Work to complete -> Write out exactly the line containing "Task: Click the Clear formatting icon" along with each line that follows it in the records below, and no others.

*** Record set ***

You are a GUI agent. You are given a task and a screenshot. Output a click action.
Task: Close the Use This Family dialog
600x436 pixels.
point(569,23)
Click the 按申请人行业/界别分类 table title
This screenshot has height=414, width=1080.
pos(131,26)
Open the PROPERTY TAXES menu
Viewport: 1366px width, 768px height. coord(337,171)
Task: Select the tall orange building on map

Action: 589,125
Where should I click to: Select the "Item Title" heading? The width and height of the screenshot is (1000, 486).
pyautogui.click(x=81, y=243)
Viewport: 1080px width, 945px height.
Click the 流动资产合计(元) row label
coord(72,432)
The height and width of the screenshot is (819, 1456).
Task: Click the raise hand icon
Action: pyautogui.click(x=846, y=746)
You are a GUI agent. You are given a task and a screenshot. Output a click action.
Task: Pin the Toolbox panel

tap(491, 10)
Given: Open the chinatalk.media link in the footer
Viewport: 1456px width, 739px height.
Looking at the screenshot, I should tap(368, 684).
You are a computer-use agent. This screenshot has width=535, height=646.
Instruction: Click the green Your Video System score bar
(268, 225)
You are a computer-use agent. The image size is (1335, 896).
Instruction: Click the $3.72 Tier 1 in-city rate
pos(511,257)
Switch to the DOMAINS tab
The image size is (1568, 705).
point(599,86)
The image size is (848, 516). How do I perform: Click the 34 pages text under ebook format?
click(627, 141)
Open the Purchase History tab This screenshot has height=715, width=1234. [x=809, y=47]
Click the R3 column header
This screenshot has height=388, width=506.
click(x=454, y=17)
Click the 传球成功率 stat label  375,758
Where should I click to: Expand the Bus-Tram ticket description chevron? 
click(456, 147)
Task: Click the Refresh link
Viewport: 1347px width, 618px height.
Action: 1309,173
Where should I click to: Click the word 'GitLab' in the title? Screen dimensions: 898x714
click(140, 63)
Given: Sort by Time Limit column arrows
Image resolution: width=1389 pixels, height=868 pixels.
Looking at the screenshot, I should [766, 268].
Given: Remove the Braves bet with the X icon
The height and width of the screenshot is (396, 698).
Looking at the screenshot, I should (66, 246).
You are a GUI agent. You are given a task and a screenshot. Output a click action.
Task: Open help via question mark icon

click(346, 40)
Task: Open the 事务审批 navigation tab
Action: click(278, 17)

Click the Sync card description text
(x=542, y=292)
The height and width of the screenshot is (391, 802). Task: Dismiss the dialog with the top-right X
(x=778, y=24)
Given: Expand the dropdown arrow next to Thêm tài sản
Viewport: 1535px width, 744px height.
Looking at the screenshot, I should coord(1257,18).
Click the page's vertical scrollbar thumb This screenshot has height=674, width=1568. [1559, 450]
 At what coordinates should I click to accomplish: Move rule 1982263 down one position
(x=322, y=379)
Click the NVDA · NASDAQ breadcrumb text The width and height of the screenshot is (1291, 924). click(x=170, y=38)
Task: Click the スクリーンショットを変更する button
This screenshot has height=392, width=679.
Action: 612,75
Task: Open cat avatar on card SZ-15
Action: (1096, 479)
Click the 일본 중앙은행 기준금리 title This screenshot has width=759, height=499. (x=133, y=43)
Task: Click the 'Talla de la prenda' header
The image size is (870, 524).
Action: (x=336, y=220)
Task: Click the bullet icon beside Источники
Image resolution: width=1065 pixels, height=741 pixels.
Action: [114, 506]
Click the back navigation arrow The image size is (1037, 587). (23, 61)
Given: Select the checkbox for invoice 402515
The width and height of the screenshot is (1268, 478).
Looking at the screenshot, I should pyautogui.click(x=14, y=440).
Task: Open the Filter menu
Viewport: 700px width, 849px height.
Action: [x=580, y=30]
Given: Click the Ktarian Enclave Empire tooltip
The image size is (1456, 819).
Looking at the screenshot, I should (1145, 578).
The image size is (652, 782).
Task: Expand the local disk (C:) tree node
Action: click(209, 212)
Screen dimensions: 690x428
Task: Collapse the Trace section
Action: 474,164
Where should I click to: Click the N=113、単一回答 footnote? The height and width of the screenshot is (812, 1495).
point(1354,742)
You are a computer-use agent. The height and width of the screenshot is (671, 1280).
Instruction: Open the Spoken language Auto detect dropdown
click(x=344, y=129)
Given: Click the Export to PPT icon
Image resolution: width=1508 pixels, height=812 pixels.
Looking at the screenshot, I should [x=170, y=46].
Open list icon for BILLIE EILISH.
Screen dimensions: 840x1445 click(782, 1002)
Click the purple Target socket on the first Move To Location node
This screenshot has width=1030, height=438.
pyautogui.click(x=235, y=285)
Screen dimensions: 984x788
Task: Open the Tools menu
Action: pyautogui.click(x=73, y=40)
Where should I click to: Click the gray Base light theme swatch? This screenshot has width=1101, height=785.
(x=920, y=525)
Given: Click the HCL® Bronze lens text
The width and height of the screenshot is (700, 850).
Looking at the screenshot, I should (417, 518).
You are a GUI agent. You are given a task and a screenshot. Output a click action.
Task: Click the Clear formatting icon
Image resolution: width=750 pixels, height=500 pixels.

***

Task output ->
Task: Click the Clear formatting icon
Image resolution: width=750 pixels, height=500 pixels.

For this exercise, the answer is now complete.